Eight teenagers were arrested over dozens of fake bomb threats to schools in the Bosnian capital Sarajevo that have virtually paralysed teaching, police said on Tuesday.
Since October 14, eight teenagers have been arrested over fake bomb threats including three on Monday evening, a police spokeswoman told AFP.
On Tuesday morning several Sarajevo high schools received new bomb threats, spokeswoman Mersiha Novalic said.
As on all the previous occasions, students were evacuated and the police inspected the schools, she added.
The threats, sent mainly by email and sometimes by telephone, have been occurring on an almost daily basis since the start of the month.
Almost all of Sarajevo’s 35 high schools and several primaries have been targeted.
“Since the beginning of October, we haven’t had any classes for about 10 days… or we’ve been evacuated in the middle of class,” Ena, a final-year student at a Sarajevo high school, told AFP.

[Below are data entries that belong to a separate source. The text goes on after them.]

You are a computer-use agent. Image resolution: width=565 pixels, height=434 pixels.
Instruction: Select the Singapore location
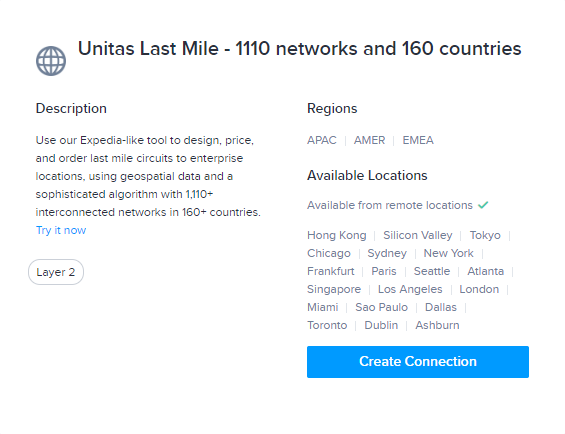point(334,289)
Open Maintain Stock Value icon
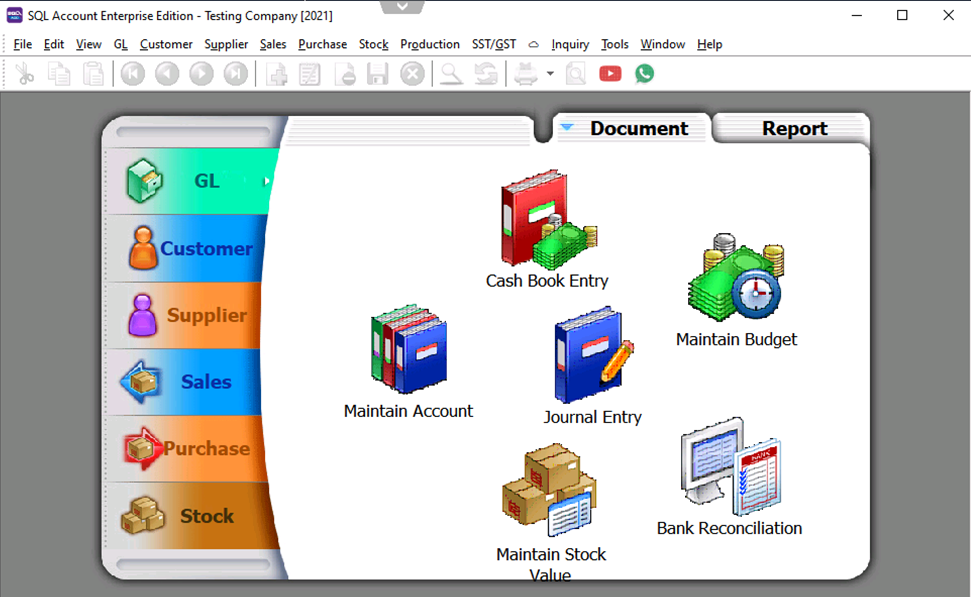Image resolution: width=971 pixels, height=597 pixels. tap(550, 493)
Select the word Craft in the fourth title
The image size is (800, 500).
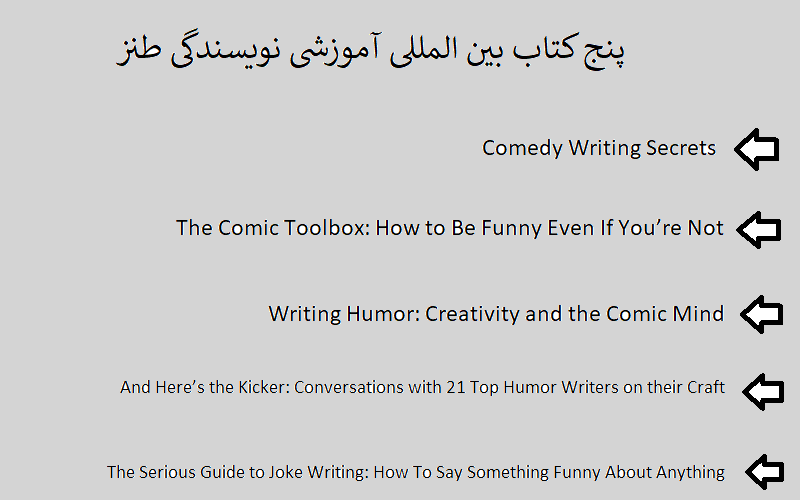[706, 387]
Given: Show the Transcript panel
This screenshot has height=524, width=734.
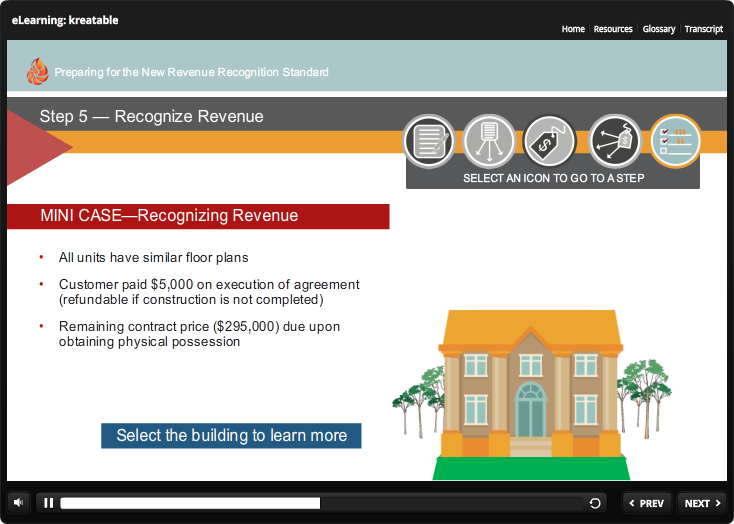Looking at the screenshot, I should pyautogui.click(x=704, y=29).
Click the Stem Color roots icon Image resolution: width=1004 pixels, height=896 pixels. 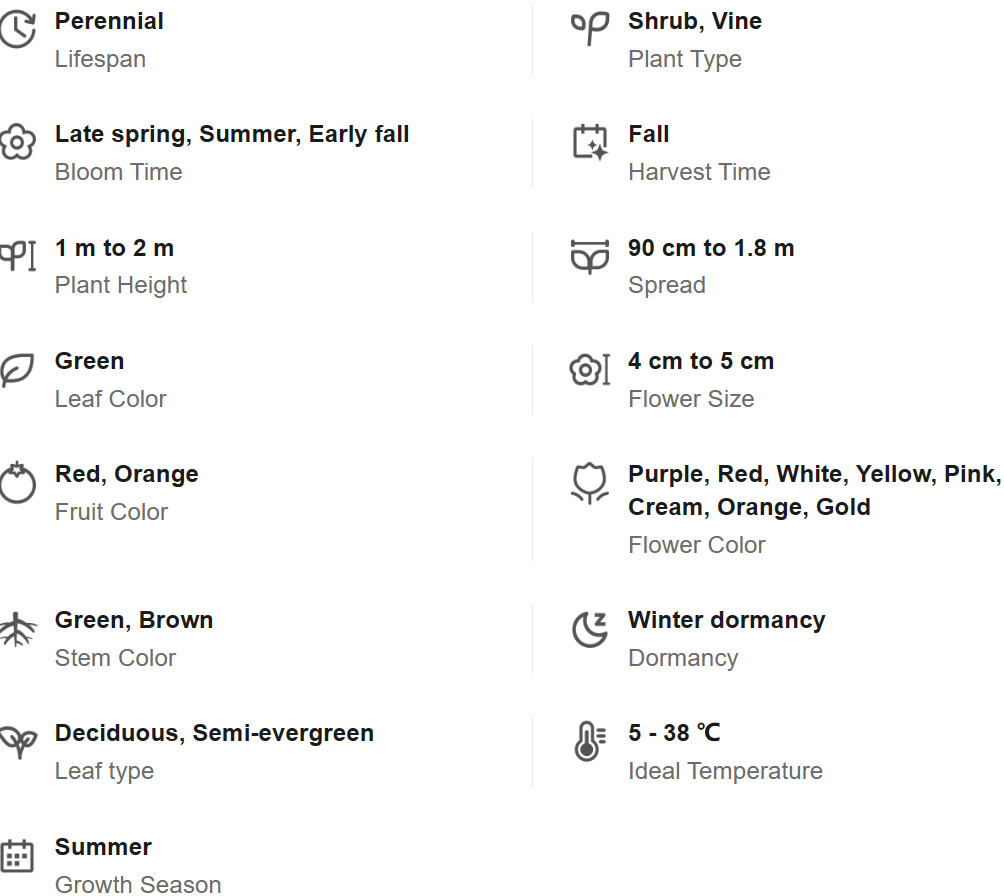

Around a hundred bomb threats have been reported to the police in three weeks, according to an AFP count.
The first suspect to be arrested was a 16-year-old student who has made 49 fake bomb threats in 11 days, according to the prosecutors.
Seven of the eight arrested are minors and one is 18 years old.
So far, five of them have been placed in a specialised educational centre for minor delinquents, according to Novalic.
If found guilty of “threatening security” and raising a false alarm, the teenagers aged between 16 and 18 can be sentenced to a maximum of five years in prison, according to Bosnian law.
Police warned such a large number of fake threats affects their work.
“We have to follow the protocol for such situations, organise evacuations and carry out searches to check if there’s a device.
“Every email, no matter how trivial, needs to be investigated,” inspector Sasa Petrovic told regional broadcaster TVSA.